- **Exercise task**: Give the lines as a JSON list of strings, one string per line and no blank lines, starting with the line with "The width and height of the screenshot is (365, 199)." and going on through the line with "click(x=376, y=312)".

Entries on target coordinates

--- start ---

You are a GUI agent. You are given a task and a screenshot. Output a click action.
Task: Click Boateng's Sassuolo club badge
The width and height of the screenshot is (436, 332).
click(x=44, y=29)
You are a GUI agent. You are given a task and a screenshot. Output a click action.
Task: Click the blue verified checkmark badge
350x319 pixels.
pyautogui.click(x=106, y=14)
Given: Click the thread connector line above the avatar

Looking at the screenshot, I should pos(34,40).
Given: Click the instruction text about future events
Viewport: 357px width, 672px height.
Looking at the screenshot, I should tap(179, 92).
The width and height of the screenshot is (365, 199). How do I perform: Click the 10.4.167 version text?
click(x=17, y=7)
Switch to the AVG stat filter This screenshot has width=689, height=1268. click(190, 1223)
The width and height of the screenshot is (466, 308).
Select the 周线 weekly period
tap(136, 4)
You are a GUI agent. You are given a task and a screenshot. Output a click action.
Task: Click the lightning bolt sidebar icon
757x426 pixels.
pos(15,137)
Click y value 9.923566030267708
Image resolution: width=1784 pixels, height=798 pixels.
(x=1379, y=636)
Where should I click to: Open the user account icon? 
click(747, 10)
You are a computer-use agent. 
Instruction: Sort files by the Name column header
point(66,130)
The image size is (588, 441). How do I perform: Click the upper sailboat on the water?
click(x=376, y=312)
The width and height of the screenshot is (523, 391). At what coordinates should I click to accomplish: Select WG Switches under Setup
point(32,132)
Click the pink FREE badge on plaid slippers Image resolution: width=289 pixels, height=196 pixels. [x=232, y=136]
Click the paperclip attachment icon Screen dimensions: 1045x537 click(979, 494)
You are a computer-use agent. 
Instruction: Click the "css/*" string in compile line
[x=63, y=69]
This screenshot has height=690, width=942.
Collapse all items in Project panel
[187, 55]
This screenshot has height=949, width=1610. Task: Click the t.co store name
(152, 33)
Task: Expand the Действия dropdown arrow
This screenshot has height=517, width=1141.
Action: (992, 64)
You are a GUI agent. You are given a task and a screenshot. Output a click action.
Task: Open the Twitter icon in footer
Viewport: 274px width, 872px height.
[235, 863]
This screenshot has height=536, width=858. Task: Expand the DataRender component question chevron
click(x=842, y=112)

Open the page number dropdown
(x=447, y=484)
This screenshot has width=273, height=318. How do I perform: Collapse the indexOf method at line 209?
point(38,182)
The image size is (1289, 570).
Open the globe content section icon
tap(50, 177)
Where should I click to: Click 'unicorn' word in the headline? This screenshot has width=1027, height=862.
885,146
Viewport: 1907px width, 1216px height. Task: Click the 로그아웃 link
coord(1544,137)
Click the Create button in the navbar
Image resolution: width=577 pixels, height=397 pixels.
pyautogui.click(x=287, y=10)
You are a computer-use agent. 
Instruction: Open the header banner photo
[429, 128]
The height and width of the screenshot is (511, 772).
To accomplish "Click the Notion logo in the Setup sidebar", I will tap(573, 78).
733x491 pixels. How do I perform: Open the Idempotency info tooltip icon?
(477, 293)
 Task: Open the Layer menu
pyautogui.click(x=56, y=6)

--- end ---

- **Expected answer**:
[
  "The width and height of the screenshot is (365, 199). How do I perform: Click the 10.4.167 version text?",
  "click(x=17, y=7)",
  "Switch to the AVG stat filter This screenshot has width=689, height=1268. click(190, 1223)",
  "The width and height of the screenshot is (466, 308).",
  "Select the 周线 weekly period",
  "tap(136, 4)",
  "You are a GUI agent. You are given a task and a screenshot. Output a click action.",
  "Task: Click the lightning bolt sidebar icon",
  "757x426 pixels.",
  "pos(15,137)",
  "Click y value 9.923566030267708",
  "Image resolution: width=1784 pixels, height=798 pixels.",
  "(x=1379, y=636)",
  "Where should I click to: Open the user account icon? ",
  "click(747, 10)",
  "You are a computer-use agent. ",
  "Instruction: Sort files by the Name column header",
  "point(66,130)",
  "The image size is (588, 441). How do I perform: Click the upper sailboat on the water?",
  "click(x=376, y=312)"
]